====== DATA ======

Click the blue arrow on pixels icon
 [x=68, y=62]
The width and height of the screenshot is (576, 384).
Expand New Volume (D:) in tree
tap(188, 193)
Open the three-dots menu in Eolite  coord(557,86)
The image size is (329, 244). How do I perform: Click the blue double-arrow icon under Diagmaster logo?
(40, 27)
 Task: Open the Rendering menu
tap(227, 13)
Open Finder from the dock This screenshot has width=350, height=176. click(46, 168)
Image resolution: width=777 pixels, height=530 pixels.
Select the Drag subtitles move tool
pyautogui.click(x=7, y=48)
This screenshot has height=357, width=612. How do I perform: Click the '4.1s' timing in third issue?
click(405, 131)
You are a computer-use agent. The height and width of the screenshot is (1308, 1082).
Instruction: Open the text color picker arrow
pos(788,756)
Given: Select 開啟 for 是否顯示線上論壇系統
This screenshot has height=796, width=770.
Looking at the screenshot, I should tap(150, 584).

======
====== DATA ======

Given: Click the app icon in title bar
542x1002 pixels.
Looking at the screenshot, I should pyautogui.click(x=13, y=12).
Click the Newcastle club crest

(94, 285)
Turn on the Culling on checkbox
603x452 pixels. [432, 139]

======
====== DATA ======

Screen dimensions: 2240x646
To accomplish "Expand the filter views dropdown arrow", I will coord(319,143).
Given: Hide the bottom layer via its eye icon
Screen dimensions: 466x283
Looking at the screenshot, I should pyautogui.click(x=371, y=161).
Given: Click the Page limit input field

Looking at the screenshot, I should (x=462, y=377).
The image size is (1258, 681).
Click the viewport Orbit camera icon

======

Scan the entries above, and wherever a line holds the string "coord", copy it.

- **RESPONSE AREA**:
Open the three-dots menu in Eolite  coord(557,86)
To accomplish "Expand the filter views dropdown arrow", I will coord(319,143).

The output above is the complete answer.